Restons dans la figure du héros. Le grand public admire le héros auquel il a envie de s'identifier tout en restant conscient qu'il ne peut atteindre son niveau de puissance, de gloire, d'intelligence, de courage et de toutes les vertus concentrées dans un seul individu. Il semble désormais que ces modèles d'identification se soient déplacés pour aboutir à une véritable inversion qui consiste pour le public à ne plus vouloir s'identifier à un héros dont il recherche, accepte et admire la supériorité mais au contraire à le supplanter. Le héros n'est plus l'extraordinaire mais l'ordinaire.
Le public préfère maintenant se contempler lui-même dans le miroir de sa banalité érigée en nouvelle figure héroïque. Après le héros et l'anti-héros, voici le non-héros. Je ne désire plus admirer un héros ou détester un anti-héros qui sont radicalement différents de moi, je désire au contraire trouver dans la fiction quelqu'un qui me ressemble, qui est « comme moi » ou mieux encore qui n'est que moi-même.
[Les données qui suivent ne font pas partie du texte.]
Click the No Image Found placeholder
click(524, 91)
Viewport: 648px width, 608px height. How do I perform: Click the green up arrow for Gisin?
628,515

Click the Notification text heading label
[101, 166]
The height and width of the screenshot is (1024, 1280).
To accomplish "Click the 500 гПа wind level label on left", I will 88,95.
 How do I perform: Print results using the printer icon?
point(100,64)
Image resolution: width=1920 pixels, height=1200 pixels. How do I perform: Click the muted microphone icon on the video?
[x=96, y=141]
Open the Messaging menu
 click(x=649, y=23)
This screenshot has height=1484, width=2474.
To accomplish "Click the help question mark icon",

Les publicitaires qui fabriquent massivement de la fiction ont bien compris cette évolution car après avoir longtemps exploité la figure du héros (individu extraordinaire) auquel le consommateur peut s'identifier en achetant un produit, ils érigent ce même consommateur (individu ordinaire) en nouveau héros. Ainsi nous disent-ils : regardez comme vous êtes moches, médiocres, insignifiants, vulgaires, bornés, ignorants et fiers de l'être mais si nombreux que les nouveaux héros, c'est vous !
« Parlez-moi d'moi, y a qu'ça qui m'intéresse » dit la chanson qu'entonnent à chaque rentrée littéraire les médias promoteurs des fabricants de petits romans politiquement corrects, édifiants et souffreteux : ma déprime, mon exil, ma prostate, mon allergie, ma tronche en biais, mon changement de sexe, mon mal partout... Tamalou, héros des temps modernes !
Extrait de Essais et chroniques © Éditions Orage-Lagune-Express, 2025.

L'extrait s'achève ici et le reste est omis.